What if my IUD strings are not visible at my check-up?
In postmenopausal women, vaginal atrophy can make strings harder to locate. A pelvic ultrasound will confirm the device is correctly positioned. A missing string does not necessarily mean the IUD has moved, but it needs to be documented and followed.

References

  1. U.S. Food and Drug Administration. Mirena (levonorgestrel-releasing intrauterine system) Prescribing Information. 2024.
  2. U.S. Food and Drug Administration. Kyleena (levonorgestrel-releasing intrauterine system) Prescribing Information. 2023.
  3. The Menopause Society. Menopause 101: A Primer for the Perimenopausal. Accessed 2025.
  4. The Menopause Society. 2023 Menopause Society Hormone Therapy Position Statement. Menopause. 2023.

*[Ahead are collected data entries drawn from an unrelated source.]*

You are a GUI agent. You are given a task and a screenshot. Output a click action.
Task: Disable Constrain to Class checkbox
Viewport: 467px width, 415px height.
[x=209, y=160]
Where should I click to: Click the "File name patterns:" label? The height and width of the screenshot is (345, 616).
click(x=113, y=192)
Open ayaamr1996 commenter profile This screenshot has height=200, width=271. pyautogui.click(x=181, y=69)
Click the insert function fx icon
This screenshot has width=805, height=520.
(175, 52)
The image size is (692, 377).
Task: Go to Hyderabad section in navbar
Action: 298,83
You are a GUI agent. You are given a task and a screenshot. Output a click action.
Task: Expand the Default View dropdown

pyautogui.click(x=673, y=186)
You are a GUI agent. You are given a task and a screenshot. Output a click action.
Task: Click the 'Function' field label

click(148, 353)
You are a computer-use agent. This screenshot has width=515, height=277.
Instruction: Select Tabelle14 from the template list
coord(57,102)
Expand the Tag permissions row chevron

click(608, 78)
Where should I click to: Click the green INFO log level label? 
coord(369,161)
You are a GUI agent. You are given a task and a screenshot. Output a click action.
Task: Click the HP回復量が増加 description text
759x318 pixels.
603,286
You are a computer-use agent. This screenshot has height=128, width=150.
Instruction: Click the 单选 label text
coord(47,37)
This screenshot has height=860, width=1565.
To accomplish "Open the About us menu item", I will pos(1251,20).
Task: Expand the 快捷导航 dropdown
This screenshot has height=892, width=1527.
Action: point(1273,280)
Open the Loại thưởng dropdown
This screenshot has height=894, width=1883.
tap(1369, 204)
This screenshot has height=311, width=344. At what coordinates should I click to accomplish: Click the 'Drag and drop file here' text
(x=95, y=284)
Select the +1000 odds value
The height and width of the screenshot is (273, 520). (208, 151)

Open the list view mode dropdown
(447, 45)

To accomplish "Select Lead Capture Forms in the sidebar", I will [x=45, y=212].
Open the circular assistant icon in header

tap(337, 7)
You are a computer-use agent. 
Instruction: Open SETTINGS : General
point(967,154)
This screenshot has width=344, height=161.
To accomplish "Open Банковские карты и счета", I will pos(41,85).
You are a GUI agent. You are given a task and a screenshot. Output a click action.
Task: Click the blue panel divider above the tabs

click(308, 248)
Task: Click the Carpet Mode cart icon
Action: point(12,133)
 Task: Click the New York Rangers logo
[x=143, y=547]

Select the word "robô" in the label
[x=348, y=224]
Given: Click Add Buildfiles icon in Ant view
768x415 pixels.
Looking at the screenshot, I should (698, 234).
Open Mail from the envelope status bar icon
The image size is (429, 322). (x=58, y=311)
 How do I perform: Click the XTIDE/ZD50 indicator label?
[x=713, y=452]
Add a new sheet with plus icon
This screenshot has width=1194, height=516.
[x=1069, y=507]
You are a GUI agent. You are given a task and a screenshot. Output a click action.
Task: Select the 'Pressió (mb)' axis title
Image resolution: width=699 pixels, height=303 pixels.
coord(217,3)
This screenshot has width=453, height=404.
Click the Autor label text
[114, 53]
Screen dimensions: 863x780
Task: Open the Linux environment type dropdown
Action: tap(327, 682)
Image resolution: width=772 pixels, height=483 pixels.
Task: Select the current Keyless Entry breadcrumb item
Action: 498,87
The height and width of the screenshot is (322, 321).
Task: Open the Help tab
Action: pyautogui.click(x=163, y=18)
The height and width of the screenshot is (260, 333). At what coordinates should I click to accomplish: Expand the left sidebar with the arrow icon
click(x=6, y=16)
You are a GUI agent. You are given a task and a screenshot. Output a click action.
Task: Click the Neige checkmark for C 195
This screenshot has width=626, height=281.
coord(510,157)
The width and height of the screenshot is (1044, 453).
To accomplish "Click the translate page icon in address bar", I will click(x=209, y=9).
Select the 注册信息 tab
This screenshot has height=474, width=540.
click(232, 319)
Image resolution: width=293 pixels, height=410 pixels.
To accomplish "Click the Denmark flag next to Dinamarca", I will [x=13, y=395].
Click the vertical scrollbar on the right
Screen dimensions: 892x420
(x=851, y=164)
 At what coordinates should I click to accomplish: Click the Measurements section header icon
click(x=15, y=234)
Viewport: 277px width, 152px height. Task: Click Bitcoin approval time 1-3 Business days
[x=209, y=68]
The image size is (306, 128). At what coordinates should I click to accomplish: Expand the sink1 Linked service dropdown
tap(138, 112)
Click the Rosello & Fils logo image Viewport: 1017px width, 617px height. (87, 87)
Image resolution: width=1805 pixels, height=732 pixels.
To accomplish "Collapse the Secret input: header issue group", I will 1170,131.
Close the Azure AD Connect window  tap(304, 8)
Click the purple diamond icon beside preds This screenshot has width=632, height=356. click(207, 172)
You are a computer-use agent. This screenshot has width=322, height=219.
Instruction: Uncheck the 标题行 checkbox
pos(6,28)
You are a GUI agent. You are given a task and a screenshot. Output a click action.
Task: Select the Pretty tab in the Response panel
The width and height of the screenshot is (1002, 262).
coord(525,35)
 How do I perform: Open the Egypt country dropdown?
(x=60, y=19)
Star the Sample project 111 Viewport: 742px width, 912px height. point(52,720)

  5. American College of Obstetricians and Gynecologists. Practice Bulletin No. 186: Long-Acting Reversible Contraception: Implants and Intrauterine Devices. Reaffirmed 2023.
  6. American College of Obstetricians and Gynecologists. Contraception for Midlife Women. Practice Bulletin. 2022.
  7. Smith DC, Prentice R, Thompson DJ, Herrmann WL. Association of exogenous estrogen and endometrial carcinoma. N Engl J Med. 1975;293(23):1164-1167.
  8. Rossouw JE, Anderson GL, Prentice RL, et al. Risks and benefits of estrogen plus progestin in healthy postmenopausal women: principal results from the Women's Health Initiative randomized controlled trial. JAMA. 2002;288(3):321-333.
  9. Beral V, Million Women Study Collaborators. Breast cancer and hormone-replacement therapy in the Million Women Study. Lancet. 2003;362(9382):419-427.
  10. Orbo A, Vereide AB, Arnes M, Pettersen I, Straume B. Levonorgestrel-impregnated intrauterine device as treatment for endometrial hyperplasia. BJOG. 2014.
  11. Wildemeersch D, Janssen P. Intrauterine levonorgestrel for endometrial protection during estrogen replacement therapy. Climacteric. 2018.
  12. The Menopause Society. Genitourinary Syndrome of Menopause. Accessed 2025.
  13. National Institutes of Health. Osteoporosis Overview. StatPearls. 2023.